— What is being asked —
Leave the pictures out and restate each entry below word for word.

***** Excerpted data

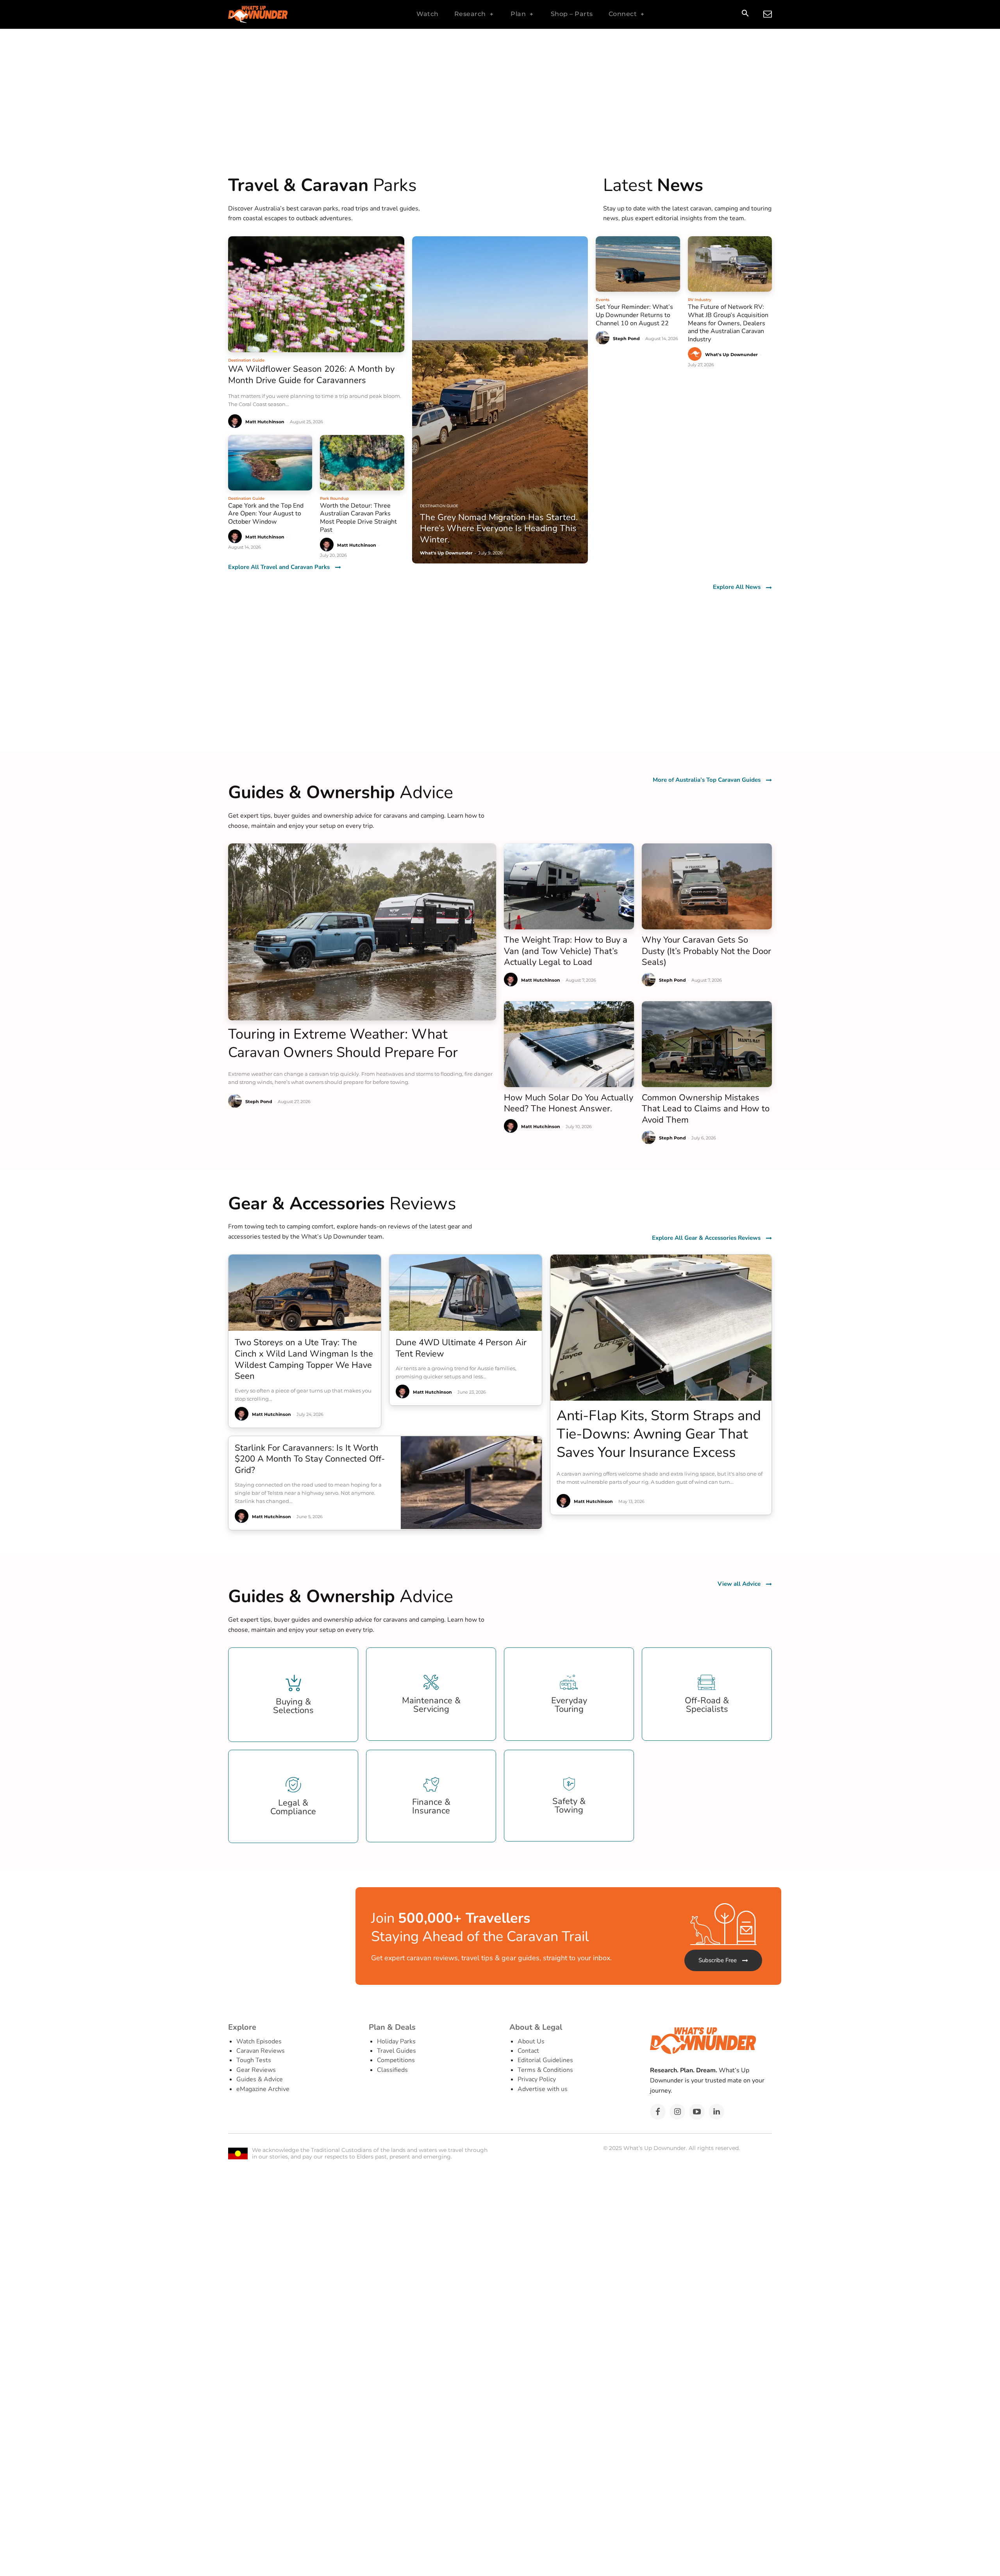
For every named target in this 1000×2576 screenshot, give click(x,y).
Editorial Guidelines (545, 2060)
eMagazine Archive (262, 2089)
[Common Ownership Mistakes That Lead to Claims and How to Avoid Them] (707, 1044)
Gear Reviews (256, 2070)
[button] (745, 14)
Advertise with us (543, 2089)
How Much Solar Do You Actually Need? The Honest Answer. (568, 1103)
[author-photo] (236, 421)
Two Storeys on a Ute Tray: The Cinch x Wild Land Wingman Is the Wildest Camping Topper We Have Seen (304, 1359)
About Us (531, 2041)
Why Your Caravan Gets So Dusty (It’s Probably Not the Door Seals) (706, 951)
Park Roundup (334, 498)
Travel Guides (396, 2051)
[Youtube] (697, 2112)
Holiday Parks (396, 2041)
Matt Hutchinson (264, 421)
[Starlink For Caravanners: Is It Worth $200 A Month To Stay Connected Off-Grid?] (471, 1482)
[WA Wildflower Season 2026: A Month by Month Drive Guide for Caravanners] (316, 294)
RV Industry (699, 299)
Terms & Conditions (545, 2070)
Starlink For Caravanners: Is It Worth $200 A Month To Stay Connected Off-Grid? (310, 1459)
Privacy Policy (537, 2079)
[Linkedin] (716, 2112)
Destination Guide (246, 360)
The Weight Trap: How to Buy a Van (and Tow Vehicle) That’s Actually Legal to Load (565, 951)
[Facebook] (658, 2112)
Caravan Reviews (260, 2051)
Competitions (396, 2060)
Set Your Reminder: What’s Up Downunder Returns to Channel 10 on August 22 (634, 315)
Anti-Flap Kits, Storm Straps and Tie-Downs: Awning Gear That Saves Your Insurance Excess (659, 1434)
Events (602, 299)
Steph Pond (626, 338)
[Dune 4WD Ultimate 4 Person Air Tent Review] (465, 1293)
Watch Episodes (259, 2041)
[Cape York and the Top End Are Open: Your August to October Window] (270, 462)
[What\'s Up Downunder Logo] (277, 14)
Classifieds (392, 2070)
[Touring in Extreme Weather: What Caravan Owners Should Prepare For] (362, 931)
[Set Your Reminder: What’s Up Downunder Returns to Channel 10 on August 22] (638, 264)
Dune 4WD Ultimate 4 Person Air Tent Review (461, 1348)
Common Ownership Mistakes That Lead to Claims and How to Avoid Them (706, 1109)
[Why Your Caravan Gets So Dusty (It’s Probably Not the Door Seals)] (707, 886)
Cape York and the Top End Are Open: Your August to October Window (266, 513)
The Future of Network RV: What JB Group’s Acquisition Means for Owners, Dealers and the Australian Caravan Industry (728, 323)
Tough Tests (253, 2060)
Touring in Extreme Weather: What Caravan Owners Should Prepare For (343, 1043)
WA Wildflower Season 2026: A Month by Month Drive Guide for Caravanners (311, 374)
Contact (528, 2051)
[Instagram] (677, 2112)
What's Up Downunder (731, 354)
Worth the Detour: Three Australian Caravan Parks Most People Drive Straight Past (358, 517)
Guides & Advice (259, 2079)
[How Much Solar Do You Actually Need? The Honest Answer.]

**********

— Output for this exercise —
For every named target in this 1000×2576 screenshot, give click(x,y).
Editorial Guidelines (545, 2060)
eMagazine Archive (262, 2089)
[Common Ownership Mistakes That Lead to Claims and How to Avoid Them] (707, 1044)
Gear Reviews (256, 2070)
[button] (745, 14)
Advertise with us (543, 2089)
How Much Solar Do You Actually Need? The Honest Answer. (568, 1103)
[author-photo] (236, 421)
Two Storeys on a Ute Tray: The Cinch x Wild Land Wingman Is the Wildest Camping Topper We Have Seen (304, 1359)
About Us (531, 2041)
Why Your Caravan Gets So Dusty (It’s Probably Not the Door Seals) (706, 951)
Park Roundup (334, 498)
Travel Guides (396, 2051)
[Youtube] (697, 2112)
Holiday Parks (396, 2041)
Matt Hutchinson (264, 421)
[Starlink For Caravanners: Is It Worth $200 A Month To Stay Connected Off-Grid?] (471, 1482)
[WA Wildflower Season 2026: A Month by Month Drive Guide for Caravanners] (316, 294)
RV Industry (699, 299)
Terms & Conditions (545, 2070)
Starlink For Caravanners: Is It Worth $200 A Month To Stay Connected Off-Grid? (310, 1459)
Privacy Policy (537, 2079)
[Linkedin] (716, 2112)
Destination Guide (246, 360)
The Weight Trap: How to Buy a Van (and Tow Vehicle) That’s Actually Legal to Load (565, 951)
[Facebook] (658, 2112)
Caravan Reviews (260, 2051)
Competitions (396, 2060)
Set Your Reminder: What’s Up Downunder Returns to Channel 10 on August 22 (634, 315)
Anti-Flap Kits, Storm Straps and Tie-Downs: Awning Gear That Saves Your Insurance Excess (659, 1434)
Events (602, 299)
Steph Pond (626, 338)
[Dune 4WD Ultimate 4 Person Air Tent Review] (465, 1293)
Watch Episodes (259, 2041)
[Cape York and the Top End Are Open: Your August to October Window] (270, 462)
[What\'s Up Downunder Logo] (277, 14)
Classifieds (392, 2070)
[Touring in Extreme Weather: What Caravan Owners Should Prepare For] (362, 931)
[Set Your Reminder: What’s Up Downunder Returns to Channel 10 on August 22] (638, 264)
Dune 4WD Ultimate 4 Person Air Tent Review (461, 1348)
Common Ownership Mistakes That Lead to Claims and How to Avoid Them (706, 1109)
[Why Your Caravan Gets So Dusty (It’s Probably Not the Door Seals)] (707, 886)
Cape York and the Top End Are Open: Your August to October Window (266, 513)
The Future of Network RV: What JB Group’s Acquisition Means for Owners, Dealers and the Australian Caravan Industry (728, 323)
Tough Tests (253, 2060)
Touring in Extreme Weather: What Caravan Owners Should Prepare For (343, 1043)
WA Wildflower Season 2026: A Month by Month Drive Guide for Caravanners (311, 374)
Contact (528, 2051)
[Instagram] (677, 2112)
What's Up Downunder (731, 354)
Worth the Detour: Three Australian Caravan Parks Most People Drive Straight Past (358, 517)
Guides & Advice (259, 2079)
[How Much Solar Do You Actually Need? The Honest Answer.]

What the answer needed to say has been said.